Los autores Seldes, Burucúa y Jáuregui respondieron: En efecto, tiene razón Bustillo
acerca de las referencias que hicieron Carducho y Pacheco sobre el smalte. Su aporte, y
otros hallazgos realizados en los mismos textos por Andrea Jáuregui, contribuyeron a
despejar las dudas expresadas en el parece que... Por otra parte, hemos recibido una
amable nota de Ovidio Núñez, con una serie de consideraciones botánicas por las que
hemos podido corregir algunas caracterizaciones de nuestro artículo, en particular, el
que indigofera es el nombre de un género de plantas de la familia de las pailionáceas, y
que el principio colorante del índigo o añil (C16H10N2O2) no existe en el vegetal sino
que se origina por un proceso enzimático de hidrólisis y oxidación del glucósido
indicán (C14H1706N). Agradecemos a nuestros corresponsales las indicaciones que han hecho
llegar, pues ellas permiten corregir errores y demuestran, una vez más, las bondades de
un sistema científico basado en la publicación frecuente y periódica de los resultados
provisorios de la investigación. |
¿MAYUSCULITIS?
Desde que, en el número 30 de Ciencia Hoy,
salió una carta de la lectora Alicia Iribarren reclamando por la falta de acentos en
pronombres demostrativos, seguida de una impecable, ilustrativa y hasta humorística
respuesta de los editores, me he deleitado con los esfuerzos de la revista por cultivar la
corrección de la lengua en todos sus aspectos. Pero, igual que la mencionada lectora con
sus pronombres, sufrí un sobresalto cuando leí la reseña de La lógica de las
extinciones, aparecida en el número 36 con la firma de Paulina Nabel, porque, a
diferencia de otros artículos sobre temas geológicos (por ejemplo, "Sudamérica: un
mosaico de continentes y océanos", 33:24-29), en la nota en cuestión aparecen los
nombres de los períodos geológicos con mayúscula. ¿Qué pasó? ¿Trátase de un
repentino ataque del virus de la mayusculitis? ¿Cuál es la grafía correcta?

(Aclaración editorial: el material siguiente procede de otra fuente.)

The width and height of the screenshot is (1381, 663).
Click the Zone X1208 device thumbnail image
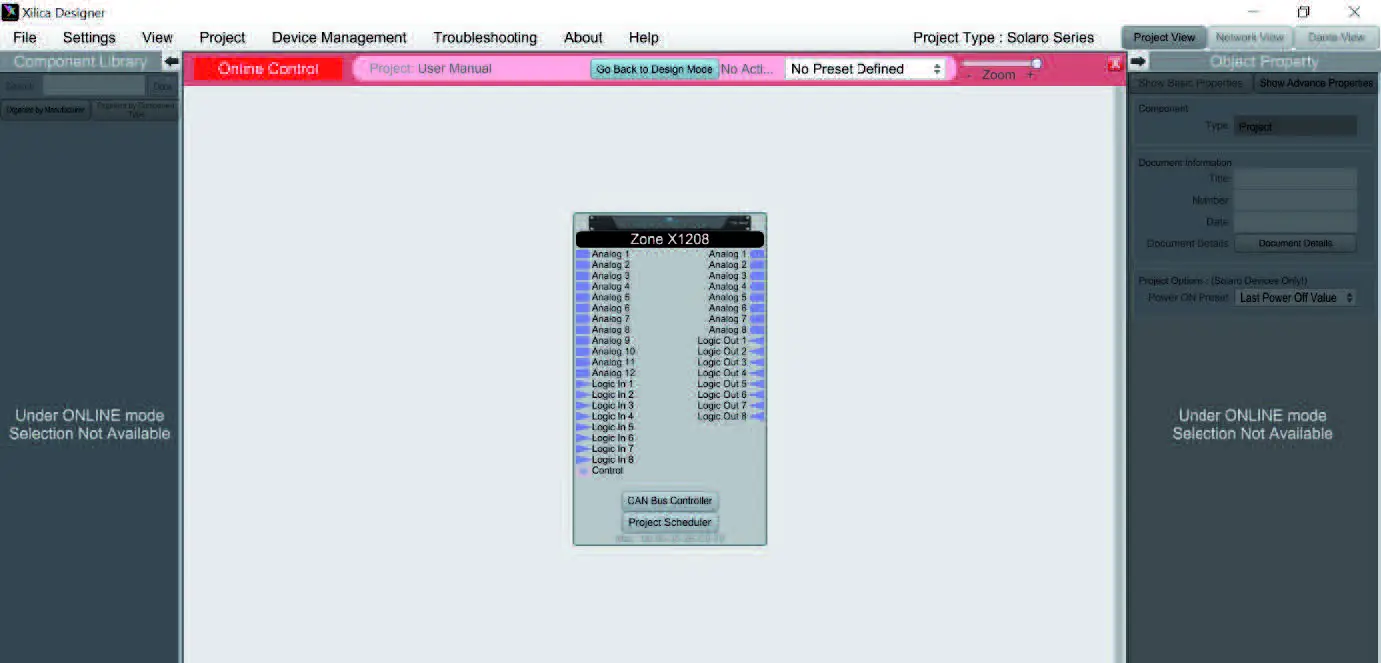click(x=669, y=223)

Graciela Sobeslawsky, Córdoba
No se alarme la gentil lectora mediterránea. Los nombres de los períodos
geológicos se escriben con minúscula. Así pueden encontrarse en el diccionario de la
Real Academia (búsquese, por ejemplo, la palabra cuaternario). En José Martínez de
Sousa, Dudas y errores de lenguaje (Paraninfo, Madrid, 1983), se lee: [se escriben con
minúscula] ...los nombres de períodos o estratos geológicos: pleistoceno, oligoceno,
holoceno, cretáceo, jurásico, pérmico. En el caso de la reseña en cuestión, la autora
pidió expresamente el uso de las mayúsculas, para no apartarse de las prácticas usuales
entre su grupo de pares, y los editores - que hubiesen preferido ceñirse a la ortodoxia
gramatical castellana - accedieron. Podría recordarse aquí el comentario de María
Moliner (Diccionario de uso del español, Gredos, Madrid, 1990, t.2, p.372): [en
castellano]... el uso de la mayúscula tiene más valor reverencial que gramatical (lo
tiene gramatical en alemán); puede decirse que es un signo psicológico.